*Source*.
»»
IssueDescriptionRisk
No backpressuresend/2 is fire-and-forgetMailbox can grow unboundedly
Slow consumersFast event emission with slow processingMemory pressure
No batchingEach event sent individuallyOverhead with many subscribers

Dead Subscriber Cleanup

Subscribers are removed when they die (lines 791-799):

# Lines 791-799
def handle_info({:DOWN, ref, :process, pid, _reason}, state) do
  # Subscriber died, remove from listeners
  new_listeners =
    Enum.reject(state.event_listeners, fn {listener_pid, monitor_ref} ->
      listener_pid == pid and monitor_ref == ref
    end)

  {:noreply, %{state | event_listeners: new_listeners}}
end

Current Supervision Structure

AgentCore.Application

File: apps/agent_core/lib/agent_core/application.ex

AgentCore.Supervisor (:one_for_one)
+-- AgentCore.AbortSignal.TableOwner (GenServer)
+-- AgentCore.AgentRegistry (Registry, keys: :unique)
+-- AgentCore.SubagentSupervisor (DynamicSupervisor)
+-- AgentCore.LoopTaskSupervisor (Task.Supervisor)
+-- AgentCore.ToolTaskSupervisor (Task.Supervisor)
def start(_type, _args) do
  children = [
    # Owns the abort-signal ETS table so it doesn't get created by short-lived processes.
««
*Data excerpts*.
»»
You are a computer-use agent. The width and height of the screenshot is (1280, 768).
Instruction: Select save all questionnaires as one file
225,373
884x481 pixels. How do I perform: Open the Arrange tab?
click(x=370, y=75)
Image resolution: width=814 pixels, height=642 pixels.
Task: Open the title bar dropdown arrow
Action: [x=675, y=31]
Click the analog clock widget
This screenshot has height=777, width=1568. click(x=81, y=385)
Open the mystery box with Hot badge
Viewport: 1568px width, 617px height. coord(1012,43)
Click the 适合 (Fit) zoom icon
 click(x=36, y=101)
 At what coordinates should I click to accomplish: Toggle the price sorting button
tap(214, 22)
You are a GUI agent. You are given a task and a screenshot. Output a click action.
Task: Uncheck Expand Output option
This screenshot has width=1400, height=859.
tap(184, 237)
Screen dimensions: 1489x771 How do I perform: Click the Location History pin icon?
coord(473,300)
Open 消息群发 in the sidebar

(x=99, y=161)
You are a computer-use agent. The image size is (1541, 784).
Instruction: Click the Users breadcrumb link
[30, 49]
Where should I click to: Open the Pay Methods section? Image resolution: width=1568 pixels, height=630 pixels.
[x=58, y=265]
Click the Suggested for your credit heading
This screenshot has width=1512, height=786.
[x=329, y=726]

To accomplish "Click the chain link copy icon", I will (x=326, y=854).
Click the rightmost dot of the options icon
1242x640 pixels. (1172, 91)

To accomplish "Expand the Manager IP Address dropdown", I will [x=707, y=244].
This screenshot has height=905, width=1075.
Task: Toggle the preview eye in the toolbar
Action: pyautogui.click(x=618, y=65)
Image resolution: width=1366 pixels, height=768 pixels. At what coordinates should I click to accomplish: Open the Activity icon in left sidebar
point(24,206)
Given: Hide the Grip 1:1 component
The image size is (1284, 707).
««
*Given request*. Can you carry the AgentCore write-up above forward, picking up right after its final line, the comment inside `start/2`?

*Final result*.
    AgentCore.AbortSignal.TableOwner,
    # Registry for agent process lookup and discovery
    {Registry, keys: :unique, name: AgentCore.AgentRegistry},
    # DynamicSupervisor for subagent processes
    {AgentCore.SubagentSupervisor, name: AgentCore.SubagentSupervisor},
    # Task.Supervisor for agent loop tasks
    {Task.Supervisor, name: AgentCore.LoopTaskSupervisor},
    # Task.Supervisor for tool execution tasks
    {Task.Supervisor, name: AgentCore.ToolTaskSupervisor}
  ]

  opts = [strategy: :one_for_one, name: AgentCore.Supervisor]
  Supervisor.start_link(children, opts)
end

CodingAgent.Application

File: apps/coding_agent/lib/coding_agent/application.ex

CodingAgent.Supervisor (:one_for_one)
+-- CodingAgent.SessionRegistry (Registry, keys: :unique)
+-- CodingAgent.SessionSupervisor (DynamicSupervisor)
# Lines 8-14
def start(_type, _args) do
  children = [
    {Registry, keys: :unique, name: CodingAgent.SessionRegistry},
    CodingAgent.SessionSupervisor
  ]

  opts = [strategy: :one_for_one, name: CodingAgent.Supervisor]
  # ...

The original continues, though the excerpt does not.